Data entries:
# # # # #

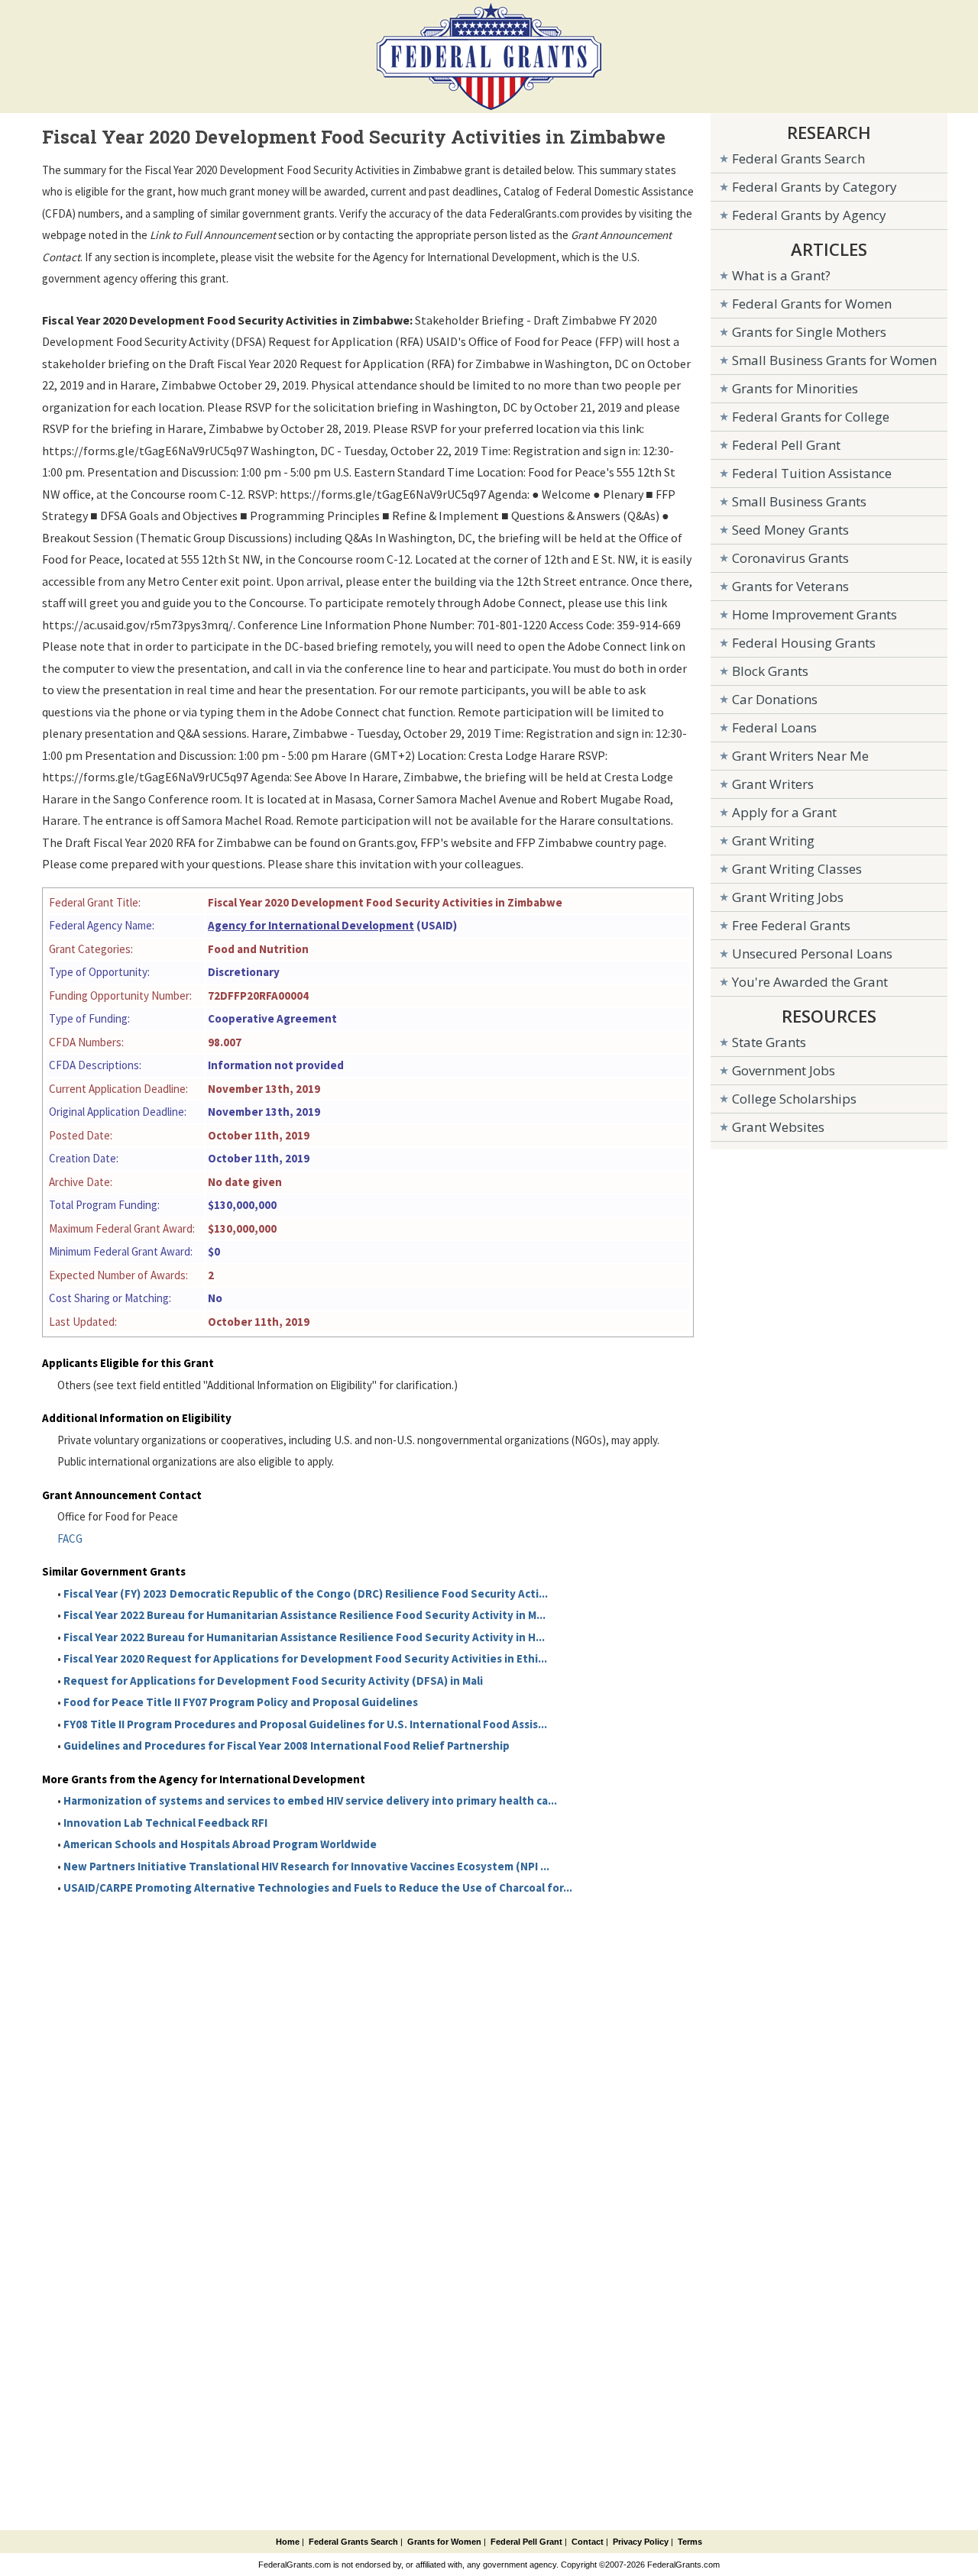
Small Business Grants (799, 501)
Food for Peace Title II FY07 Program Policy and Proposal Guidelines (240, 1702)
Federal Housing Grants (804, 642)
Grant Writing (773, 840)
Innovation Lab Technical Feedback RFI (165, 1822)
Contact (588, 2541)
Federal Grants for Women (812, 303)
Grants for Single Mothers (809, 332)
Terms (690, 2541)
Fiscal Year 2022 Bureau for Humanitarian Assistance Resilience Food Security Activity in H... (304, 1637)
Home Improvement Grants (814, 614)
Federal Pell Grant (786, 445)
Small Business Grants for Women (834, 360)
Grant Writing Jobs (788, 897)
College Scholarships (794, 1098)
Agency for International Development (311, 925)
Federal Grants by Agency (809, 215)
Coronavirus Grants (790, 558)
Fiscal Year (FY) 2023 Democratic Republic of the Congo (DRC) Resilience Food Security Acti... (305, 1593)
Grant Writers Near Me (800, 755)
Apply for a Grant (784, 812)
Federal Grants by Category (814, 187)
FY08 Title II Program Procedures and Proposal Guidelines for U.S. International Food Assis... (305, 1724)
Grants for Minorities (795, 388)
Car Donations (775, 699)
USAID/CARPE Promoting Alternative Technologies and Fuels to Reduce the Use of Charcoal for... (317, 1887)
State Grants (769, 1042)
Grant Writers (773, 784)
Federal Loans (774, 727)
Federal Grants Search (798, 158)
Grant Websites (778, 1127)
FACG (70, 1538)
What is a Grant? (781, 275)
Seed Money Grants (790, 529)
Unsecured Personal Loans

# # # # #

◆ Exercise brief
Restate the data word for word without pictures.

◆ Task response
Small Business Grants (799, 501)
Food for Peace Title II FY07 Program Policy and Proposal Guidelines (240, 1702)
Federal Housing Grants (804, 642)
Grant Writing (773, 840)
Innovation Lab Technical Feedback RFI (165, 1822)
Contact (588, 2541)
Federal Grants for Women (812, 303)
Grants for Single Mothers (809, 332)
Terms (690, 2541)
Fiscal Year 2022 Bureau for Humanitarian Assistance Resilience Food Security Activity in H... (304, 1637)
Home Improvement Grants (814, 614)
Federal Pell Grant (786, 445)
Small Business Grants for Women (834, 360)
Grant Writing Jobs (788, 897)
College Scholarships (794, 1098)
Agency for International Development (311, 925)
Federal Grants by Agency (809, 215)
Coronavirus Grants (790, 558)
Fiscal Year (FY) 2023 Democratic Republic of the Congo (DRC) Resilience Food Security Acti... (305, 1593)
Grant Writers Near Me (800, 755)
Apply for a Grant (784, 812)
Federal Grants by Category (814, 187)
FY08 Title II Program Procedures and Proposal Guidelines for U.S. International Food Assis... (305, 1724)
Grants for Minorities (795, 388)
Car Donations (775, 699)
USAID/CARPE Promoting Alternative Technologies and Fuels to Reduce the Use of Charcoal for... (317, 1887)
State Grants (769, 1042)
Grant Writers (773, 784)
Federal Loans (774, 727)
Federal Grants Search (798, 158)
Grant Websites (778, 1127)
FACG (70, 1538)
What is a Grant? (781, 275)
Seed Money Grants (790, 529)
Unsecured Personal Loans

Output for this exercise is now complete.